Alternatively, Mr Whale submits, the Inspector had the power to act as he did by virtue of the concluding words of section 79(1), and it was a perfectly reasonable decision since the application was for the same use as was granted in 2003 on any interpretation of that permission.
In an attempt to understand the practical significance of the decision to take no further action, I asked Mr Whale what would happen if the section 289 appeals succeeded. He had no instructions, but expressed the view that the Secretary of State would be unlikely to reopen the planning appeal.
Mr Rudd submits that the 2010 application was wider in terms than the 2003 permission as interpreted by WCC, but became superfluous once the Inspector had decided as he did. Mr Rudd supported the submissions of Mr Whale and did not seek, on behalf of his client, to have the planning appeal reopened, even if the section 289 appeals succeeded.

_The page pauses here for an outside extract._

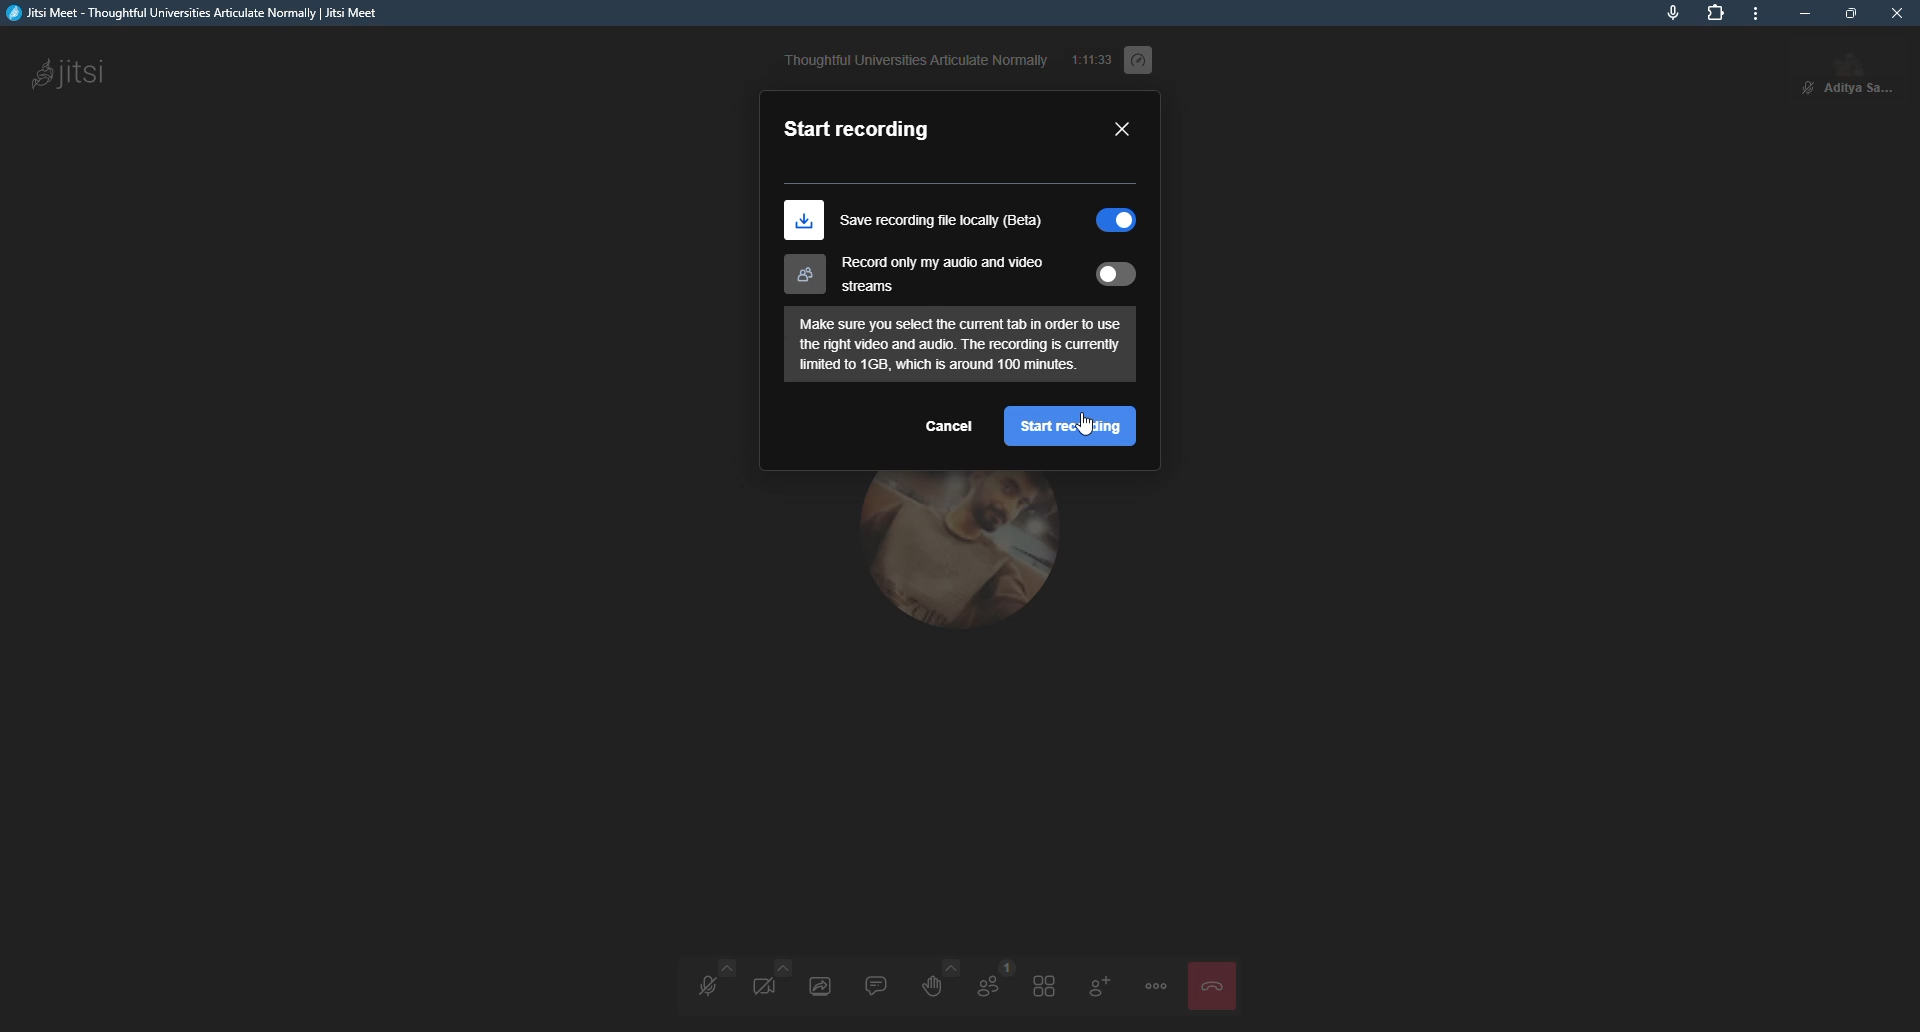 Image resolution: width=1920 pixels, height=1032 pixels. Describe the element at coordinates (879, 983) in the screenshot. I see `open chat` at that location.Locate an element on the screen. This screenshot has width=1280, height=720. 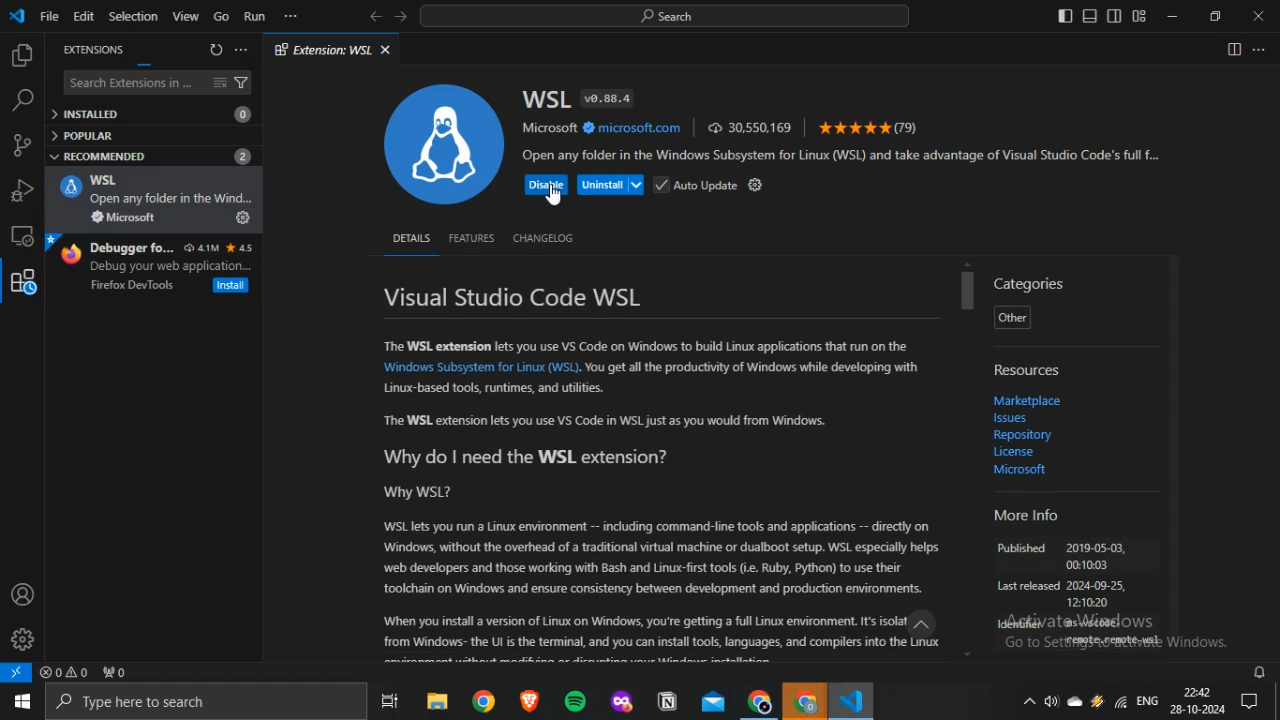
Auto Update is located at coordinates (697, 184).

I do not need to decide whether this challenge should have been brought by way of judicial review. My preliminary view is that a challenge under section 288 is available, because in my judgment the Inspector did make a decision on the appeal, but it was one which he was entitled to make.
WCC did not rely on any specific powers to decline to determine the 2010 application. As Mr Ward said, none of those circumstances applied. WCC simply made no decision and let the time for doing so elapse. In other words, they accepted and processed the application but then took no further action. The Inspector was entitled to deal with the appeal as if the application had been made to him in the first instance. He did exactly what WCC did.
If I am wrong about the legal position, I would also refuse relief under section 288 on discretionary grounds.
Mr Ward sought to argue that it was important to have the file closed. That is a curious submission when his own client did nothing to conclude the application. If Mr Black had not appealed, the file would still nominally be open. In any event, it seems to me that the only person with any interest in having the appeal re-opened is Mr Black, and Mr Rudd on his behalf has declined to support this challenge.
Conclusion
I will leave counsel to agree the appropriate form of order. If there are any issues about costs, these should if possible be decided on written submissions.